Posted: April 21, 2016 at 9:38 am

I realized that part of why the SOMs in the previous sequences are inconsistent over time is because a time seeded random number is used to rearrange of order of the segments (inputs) for each SOM, which adds significant random variation. I first tried to use serial training in ANNetGPGPU, but found that it is significantly slower than random training (serial training time: 745.579s; random training time: 12.1s). I also rewrote the code so that the next network actually uses the previous network as a starting point, rather than starting with the original training data for each neighbourhood size. The results, a selection of which follows, certainly have more cohesion, but the use of the previous network reduces some of the colour variation.

SOMWeights-B-0000066

SOMWeights-B-0000061 SOMWeights-B-0000056 SOMWeights-B-0000051 SOMWeights-B-0000046 SOMWeights-B-0000041 SOMWeights-B-0000036 SOMWeights-B-0000031 SOMWeights-B-0000026 SOMWeights-B-0000021 SOMWeights-B-0000016 SOMWeights-B-0000011 SOMWeights-B-0000006 SOMWeights-B-0000001

You can actually see how the individual areas of colour gravitate towards each other and group into larger areas as the SOM organizes areas by similarity. The larger the neighbourhood, the larger the horizon for seeing similar patterns. With small neighbourhoods, there are multiple regions of similar colour (and width / height) because the similarity ‘search’ is limited in area. For example, trace the red colours (just left and down from the tower at the centre of the top image) from the top to bottom. I just realized why the network appears non-linear where changes are very slight at the top and explode suddenly at the bottom: I’m using a divisor to shrink the neighbourhood size! The huge difference between the bottom image and the one immediately above it is due to the fact that the neighbourhood size doubles. What I want is a linear increase of neighbourhood size, which means using subtraction rather than division.

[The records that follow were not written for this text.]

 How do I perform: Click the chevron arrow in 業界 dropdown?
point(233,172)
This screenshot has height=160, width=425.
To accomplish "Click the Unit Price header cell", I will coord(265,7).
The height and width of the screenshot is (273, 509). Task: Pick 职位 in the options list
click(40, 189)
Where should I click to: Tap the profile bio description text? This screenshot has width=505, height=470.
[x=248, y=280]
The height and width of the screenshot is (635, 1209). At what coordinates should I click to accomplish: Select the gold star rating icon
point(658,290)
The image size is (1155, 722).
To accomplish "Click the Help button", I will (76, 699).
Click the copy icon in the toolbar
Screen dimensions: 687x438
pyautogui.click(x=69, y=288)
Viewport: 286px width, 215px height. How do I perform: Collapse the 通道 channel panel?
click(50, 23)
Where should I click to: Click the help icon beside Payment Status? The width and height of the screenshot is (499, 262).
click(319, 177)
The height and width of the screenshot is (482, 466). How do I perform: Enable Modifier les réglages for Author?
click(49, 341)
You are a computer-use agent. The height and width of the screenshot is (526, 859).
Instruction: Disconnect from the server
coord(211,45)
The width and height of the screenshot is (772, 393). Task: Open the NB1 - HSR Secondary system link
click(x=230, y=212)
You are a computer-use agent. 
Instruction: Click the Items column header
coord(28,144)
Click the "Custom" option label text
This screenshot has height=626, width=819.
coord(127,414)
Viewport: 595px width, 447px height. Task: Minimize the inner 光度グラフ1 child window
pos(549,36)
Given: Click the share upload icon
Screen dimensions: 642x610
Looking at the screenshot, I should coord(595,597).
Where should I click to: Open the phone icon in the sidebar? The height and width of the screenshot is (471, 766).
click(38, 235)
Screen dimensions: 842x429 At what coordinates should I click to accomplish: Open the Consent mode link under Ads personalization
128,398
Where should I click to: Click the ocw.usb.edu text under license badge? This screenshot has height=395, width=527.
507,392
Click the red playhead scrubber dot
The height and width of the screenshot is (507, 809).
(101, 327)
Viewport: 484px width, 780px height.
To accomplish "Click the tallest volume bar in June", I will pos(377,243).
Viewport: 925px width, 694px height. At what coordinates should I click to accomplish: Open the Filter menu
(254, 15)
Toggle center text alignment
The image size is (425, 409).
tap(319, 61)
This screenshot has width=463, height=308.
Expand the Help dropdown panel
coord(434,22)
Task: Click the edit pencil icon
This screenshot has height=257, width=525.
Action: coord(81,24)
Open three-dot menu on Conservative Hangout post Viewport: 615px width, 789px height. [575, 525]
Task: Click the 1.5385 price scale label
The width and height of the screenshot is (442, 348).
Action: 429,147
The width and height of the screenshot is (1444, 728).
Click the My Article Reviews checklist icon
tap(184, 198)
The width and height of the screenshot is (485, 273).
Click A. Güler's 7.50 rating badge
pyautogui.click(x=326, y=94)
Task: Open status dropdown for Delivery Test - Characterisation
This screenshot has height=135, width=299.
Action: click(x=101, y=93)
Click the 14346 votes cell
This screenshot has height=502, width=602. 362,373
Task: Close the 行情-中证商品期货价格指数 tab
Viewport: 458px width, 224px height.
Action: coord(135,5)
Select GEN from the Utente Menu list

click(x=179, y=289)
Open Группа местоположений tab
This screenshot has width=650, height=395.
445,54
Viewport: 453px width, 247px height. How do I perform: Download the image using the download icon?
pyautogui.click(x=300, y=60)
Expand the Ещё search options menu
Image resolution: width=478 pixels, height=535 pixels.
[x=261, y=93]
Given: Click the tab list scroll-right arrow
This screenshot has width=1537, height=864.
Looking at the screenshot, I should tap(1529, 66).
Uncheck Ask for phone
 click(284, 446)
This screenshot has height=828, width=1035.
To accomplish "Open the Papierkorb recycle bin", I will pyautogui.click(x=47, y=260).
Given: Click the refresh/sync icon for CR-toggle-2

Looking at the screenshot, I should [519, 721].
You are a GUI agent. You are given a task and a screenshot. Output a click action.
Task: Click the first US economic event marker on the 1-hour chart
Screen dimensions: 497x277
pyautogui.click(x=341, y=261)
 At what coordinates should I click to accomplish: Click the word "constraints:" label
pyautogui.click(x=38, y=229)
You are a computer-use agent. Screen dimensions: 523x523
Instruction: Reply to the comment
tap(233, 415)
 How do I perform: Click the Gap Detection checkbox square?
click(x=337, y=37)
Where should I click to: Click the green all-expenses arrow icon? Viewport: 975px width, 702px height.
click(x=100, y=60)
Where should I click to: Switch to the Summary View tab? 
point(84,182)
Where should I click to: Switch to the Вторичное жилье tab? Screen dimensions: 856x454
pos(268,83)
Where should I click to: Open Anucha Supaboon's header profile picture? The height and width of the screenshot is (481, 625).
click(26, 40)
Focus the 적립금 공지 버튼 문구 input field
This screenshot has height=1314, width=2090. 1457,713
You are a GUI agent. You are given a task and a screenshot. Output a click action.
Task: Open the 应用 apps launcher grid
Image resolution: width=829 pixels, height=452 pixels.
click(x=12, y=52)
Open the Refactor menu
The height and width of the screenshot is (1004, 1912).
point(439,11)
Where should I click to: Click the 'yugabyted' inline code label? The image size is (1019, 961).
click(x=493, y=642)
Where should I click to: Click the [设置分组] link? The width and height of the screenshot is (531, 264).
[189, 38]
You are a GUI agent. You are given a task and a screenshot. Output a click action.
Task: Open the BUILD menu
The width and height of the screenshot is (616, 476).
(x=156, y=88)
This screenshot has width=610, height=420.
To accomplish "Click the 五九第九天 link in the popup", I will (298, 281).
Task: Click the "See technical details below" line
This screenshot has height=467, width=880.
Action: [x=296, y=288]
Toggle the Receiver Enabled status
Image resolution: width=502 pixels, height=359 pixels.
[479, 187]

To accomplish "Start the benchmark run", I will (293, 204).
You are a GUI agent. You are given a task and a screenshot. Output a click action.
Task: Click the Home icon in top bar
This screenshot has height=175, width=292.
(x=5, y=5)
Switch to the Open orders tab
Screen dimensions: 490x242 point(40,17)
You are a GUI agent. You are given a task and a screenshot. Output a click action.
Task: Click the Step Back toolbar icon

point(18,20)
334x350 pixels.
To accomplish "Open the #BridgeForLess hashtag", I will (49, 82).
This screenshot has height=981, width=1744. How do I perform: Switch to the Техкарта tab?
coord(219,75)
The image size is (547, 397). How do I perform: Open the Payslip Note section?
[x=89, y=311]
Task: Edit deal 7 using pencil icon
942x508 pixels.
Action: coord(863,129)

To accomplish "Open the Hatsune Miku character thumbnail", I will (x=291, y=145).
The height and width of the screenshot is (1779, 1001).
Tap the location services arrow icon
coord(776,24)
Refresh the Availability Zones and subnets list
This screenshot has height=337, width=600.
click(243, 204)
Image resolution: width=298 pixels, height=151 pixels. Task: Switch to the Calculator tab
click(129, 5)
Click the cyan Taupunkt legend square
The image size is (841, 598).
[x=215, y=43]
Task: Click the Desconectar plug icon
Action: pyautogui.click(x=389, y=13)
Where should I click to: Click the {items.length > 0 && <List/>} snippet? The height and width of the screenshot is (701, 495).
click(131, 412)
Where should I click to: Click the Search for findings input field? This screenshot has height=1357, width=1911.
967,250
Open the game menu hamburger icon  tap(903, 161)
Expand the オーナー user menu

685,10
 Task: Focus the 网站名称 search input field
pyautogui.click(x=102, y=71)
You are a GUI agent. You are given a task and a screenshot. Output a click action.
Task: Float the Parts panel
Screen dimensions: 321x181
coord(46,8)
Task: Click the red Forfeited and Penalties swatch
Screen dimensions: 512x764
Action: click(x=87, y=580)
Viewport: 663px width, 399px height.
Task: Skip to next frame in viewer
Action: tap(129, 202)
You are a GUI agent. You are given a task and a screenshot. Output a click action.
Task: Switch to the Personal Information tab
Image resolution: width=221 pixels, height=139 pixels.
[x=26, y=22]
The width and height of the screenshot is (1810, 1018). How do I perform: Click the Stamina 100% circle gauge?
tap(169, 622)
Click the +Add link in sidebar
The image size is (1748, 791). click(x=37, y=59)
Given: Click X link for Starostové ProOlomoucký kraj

The purpose of all this is that I’m planning to use one row from each of these networks and combine them into a single visualization that is more concrete and resembles the original pano at the bottom and increasingly turns into an abstract colour field at the top. I’m so pleased by these colour fields that I’m even considering not including the corresponding segments in the final composition at all. As I’m generating whole networks for each neighbourhood, I can also generate a video where each neighbourhood size is visualizes in one frame. The above sequence is originally only 130 frames (~4seconds), which is a very short video.

The reason why I’ve used this inefficient and elaborate method is two fold: (1) I’m  generating source and binary files for each neighbourhood size because I could not find a way of changing neighbourhood size other than using a macro (meaning the size could not be supplied to the program via arguments). (2) I can’t generate a single network where the neighbourhood size changes with the Y position of the cell because ANNetGPGPU does not (yet) support such a scenario.